Para el equipo, esta línea forma parte de su identidad. “Es una parte muy importante del proyecto”, subraya. El restaurante no solo pone el foco en el plato, sino también en la experiencia del cliente. “Esto no es solo un trabajo. Lo vivimos en todo, en la parte bonita y en la parte mala”, reconoce Vito.
Desde el inicio, el equipo ha apostado por un trato cercano y personalizado. “Queremos que el cliente salga satisfecho, que vuelva y que sea un sitio de confianza”, explica. En apenas un año, el local ha conseguido consolidar una clientela habitual. “Cada cliente tiene su estilo, y nosotros intentamos entender lo que busca”, añade. Esa cercanía también tiene un componente cultural. La mayoría del equipo es italiano, muchos procedentes del sur, donde la hospitalidad es parte esencial de la experiencia. “La idea es que la gente se sienta como en casa”, resume.
Producto, técnica y libertad creativa
El ADN de IN Ristolab combina producto italiano —como quesos, harinas o bases— con materia prima española y de proximidad. Madrid, en este sentido, juega a su favor. “Aquí puedes encontrar cualquier producto y tenerlo al día siguiente”, explica Vito, que destaca la facilidad para trabajar con producto fresco en la ciudad.
A partir de esa base, el equipo defiende una cocina abierta a la interpretación. “No nos gusta cerrarnos en una ideología. La cocina también es libre interpretación”, señala. Esa filosofía se traduce en una carta que evoluciona con el tiempo y que busca sorprender sin perder coherencia ni vínculo con la tradición.

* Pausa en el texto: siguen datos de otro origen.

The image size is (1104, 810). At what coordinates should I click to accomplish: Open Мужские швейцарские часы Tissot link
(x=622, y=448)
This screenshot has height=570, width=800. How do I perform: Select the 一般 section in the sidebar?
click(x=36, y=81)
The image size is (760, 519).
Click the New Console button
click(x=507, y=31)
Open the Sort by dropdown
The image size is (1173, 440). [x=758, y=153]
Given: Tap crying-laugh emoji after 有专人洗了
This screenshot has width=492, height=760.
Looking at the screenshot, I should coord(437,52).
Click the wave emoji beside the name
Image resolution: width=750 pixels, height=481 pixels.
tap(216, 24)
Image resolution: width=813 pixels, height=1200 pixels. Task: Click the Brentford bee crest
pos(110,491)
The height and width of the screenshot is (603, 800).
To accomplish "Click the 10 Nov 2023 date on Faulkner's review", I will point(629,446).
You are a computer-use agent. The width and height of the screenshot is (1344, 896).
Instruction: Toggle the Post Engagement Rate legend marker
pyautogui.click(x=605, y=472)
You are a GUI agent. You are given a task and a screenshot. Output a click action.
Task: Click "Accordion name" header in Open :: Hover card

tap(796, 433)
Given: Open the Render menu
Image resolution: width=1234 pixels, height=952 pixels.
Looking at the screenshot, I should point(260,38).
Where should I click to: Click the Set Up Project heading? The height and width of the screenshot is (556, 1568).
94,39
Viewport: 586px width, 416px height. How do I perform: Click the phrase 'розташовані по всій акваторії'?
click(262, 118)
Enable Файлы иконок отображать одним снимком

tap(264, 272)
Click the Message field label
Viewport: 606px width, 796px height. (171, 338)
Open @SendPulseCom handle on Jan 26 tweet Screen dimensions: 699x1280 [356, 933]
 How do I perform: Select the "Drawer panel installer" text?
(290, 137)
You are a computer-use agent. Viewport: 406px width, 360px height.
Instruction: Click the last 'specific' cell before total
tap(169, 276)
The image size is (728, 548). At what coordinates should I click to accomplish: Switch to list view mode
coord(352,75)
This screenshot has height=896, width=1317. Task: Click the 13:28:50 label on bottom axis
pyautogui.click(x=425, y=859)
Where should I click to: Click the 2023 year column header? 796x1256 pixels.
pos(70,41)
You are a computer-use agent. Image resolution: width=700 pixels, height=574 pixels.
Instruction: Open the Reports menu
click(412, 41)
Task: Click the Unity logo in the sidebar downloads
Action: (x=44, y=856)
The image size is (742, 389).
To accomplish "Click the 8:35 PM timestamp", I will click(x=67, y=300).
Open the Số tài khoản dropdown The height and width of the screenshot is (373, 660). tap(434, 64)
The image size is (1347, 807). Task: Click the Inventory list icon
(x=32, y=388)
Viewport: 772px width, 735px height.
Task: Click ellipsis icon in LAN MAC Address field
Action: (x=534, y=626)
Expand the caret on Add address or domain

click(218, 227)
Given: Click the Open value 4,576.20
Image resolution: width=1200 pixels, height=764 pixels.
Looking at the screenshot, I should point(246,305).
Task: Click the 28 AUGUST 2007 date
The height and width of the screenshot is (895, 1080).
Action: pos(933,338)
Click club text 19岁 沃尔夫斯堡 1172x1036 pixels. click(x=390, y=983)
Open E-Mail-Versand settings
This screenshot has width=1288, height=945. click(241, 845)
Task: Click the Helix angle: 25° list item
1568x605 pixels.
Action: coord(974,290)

El crecimiento del restaurante en su primer año ha permitido ampliar el equipo y mejorar procesos. “Teniendo más personas puedes hacer más cosas y mejorar el producto”, explica Vito. Además, el proyecto ya mira al futuro. Los fundadores trabajan en la apertura de un nuevo espacio centrado en la pizza, liderado por uno de los socios. “Vamos a sacar un producto diferente, con técnicas que se ven poco”, adelanta, sin desvelar aún el nombre. En menos de un año, IN Ristolab se ha consolidado como un italiano distinto en Madrid, donde conviven la pasta fresca y las carnes a la brasa. Una propuesta que, en palabras de sus fundadores, «busca sorprender sin perder identidad».